Spark SQL + Streaming issues

508 views Asked by At

We are trying to implement a use case using Spark Streaming and Spark SQL that allows us to run user-defined rules against some data (See below for how the data is captured and used). The idea is to use SQL to specify the rules and return the results as alerts to the users. Executing the query based on each incoming event batch seems to be very slow. Would appreciate if anyone can suggest a better approach to implementing this use case. Also, would like know if Spark is executing the sql on the driver or workers? Thanks in advance.
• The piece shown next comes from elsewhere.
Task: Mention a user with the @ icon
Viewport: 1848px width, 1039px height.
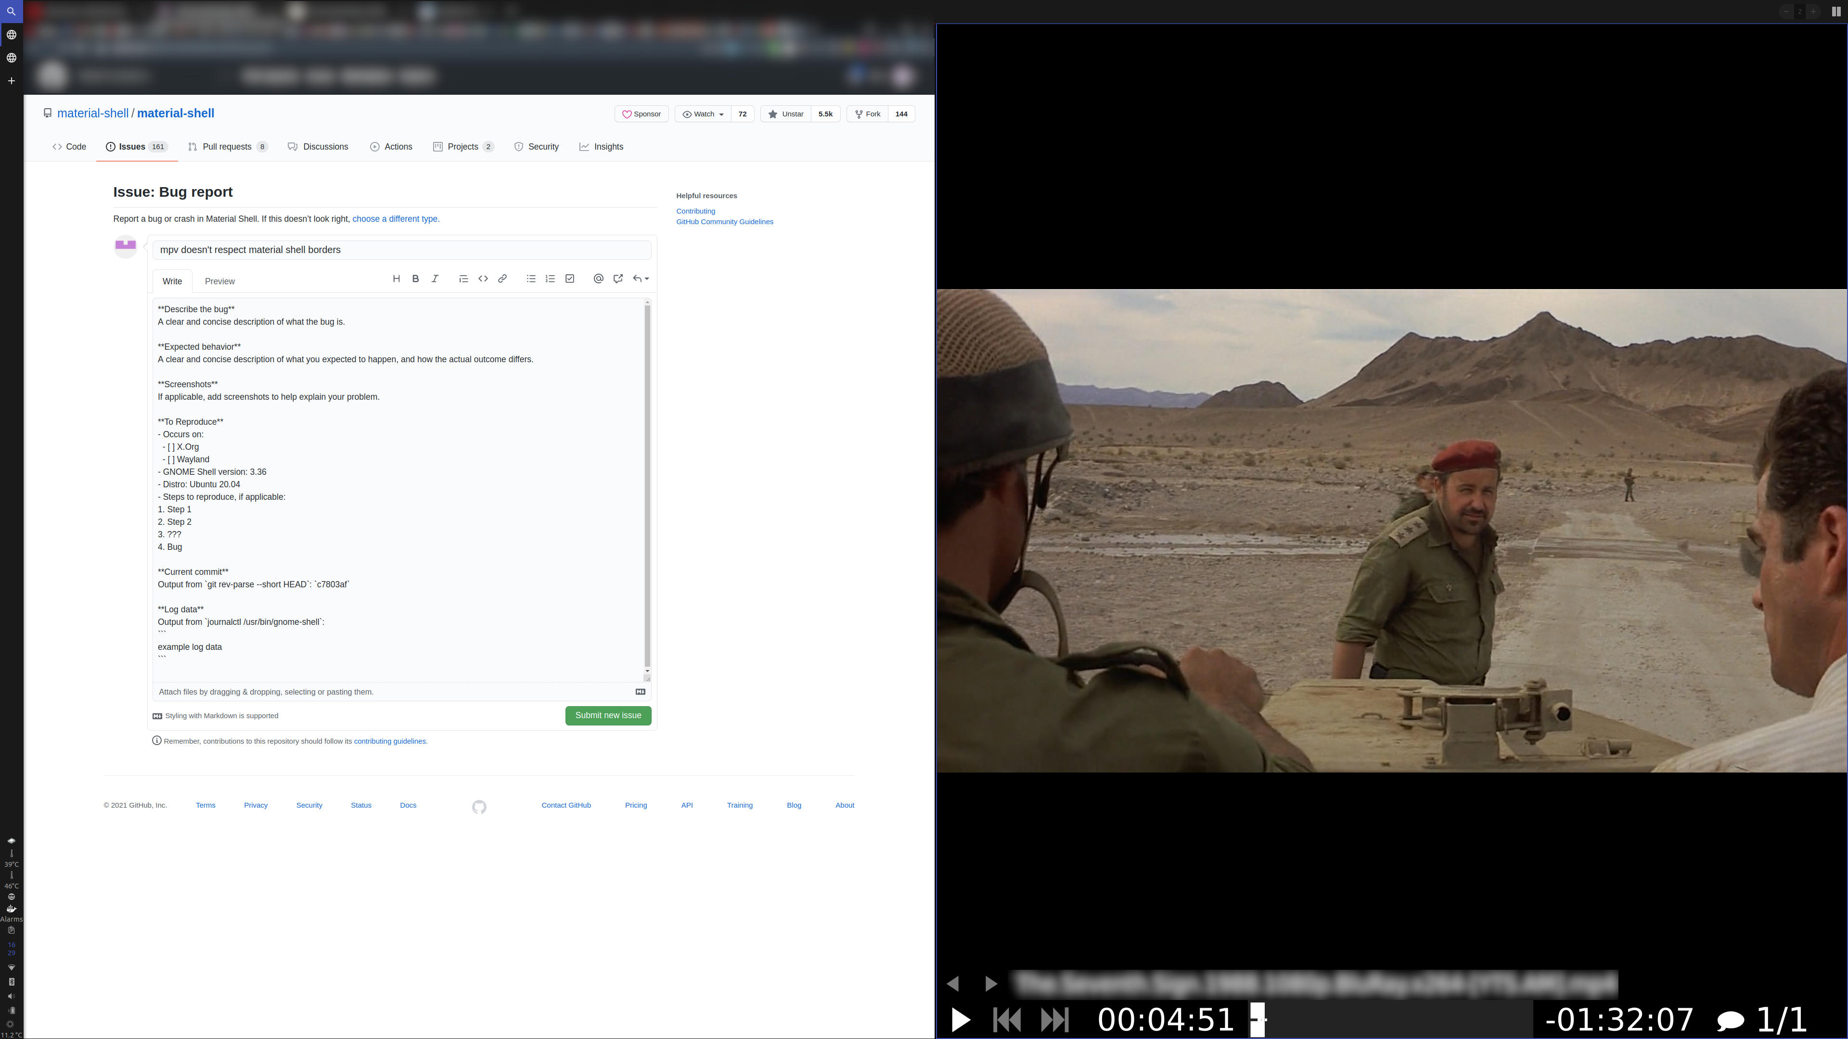Action: (598, 279)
Given below are the steps we perform in order to achieve this -

1) Load the initial dataset from an external database as a JDBCRDD

JDBCRDD<SomeState> initialRDD = JDBCRDD.create(...);

2) Create an incoming DStream (that captures updates to the initialized data)

JavaReceiverInputDStream<SparkFlumeEvent> flumeStream =
            FlumeUtils.createStream(ssc, flumeAgentHost, flumeAgentPort);

JavaDStream<SomeState> incomingDStream = flumeStream.map(...);

3) Create a Pair DStream using the incoming DStream

JavaPairDStream<Object,SomeState> pairDStream =
            incomingDStream.map(...);

4) Create a Stateful DStream from the pair DStream using the initialized RDD as the base state

JavaPairDStream<Object,SomeState> statefulDStream = pairDStream.updateStateByKey(...);

JavaRDD<SomeState> updatedStateRDD = statefulDStream.map(...);

5) Run a user-driven query against the updated state based on the values in the incoming stream

incomingStream.foreachRDD(new Function<JavaRDD<SomeState>,Void>() {

            @Override
            public Void call(JavaRDD<SomeState> events) throws Exception { 

                updatedStateRDD.count();
                SQLContext sqx = new SQLContext(events.context());
                schemaDf = sqx.createDataFrame(updatedStateRDD, SomeState.class);
                schemaDf.registerTempTable("TEMP_TABLE");
                sqx.sql(SELECT col1 from TEMP_TABLE where <condition1> and <condition2> ...);

                //collect the results and process and send alerts
                ...

            }
);
2

There are 2 answers

0
Sumit On

The first step should be to identify which step is taking most of the time. Please see the Spark Master UI and identify which Step/ Phase is taking most of the time.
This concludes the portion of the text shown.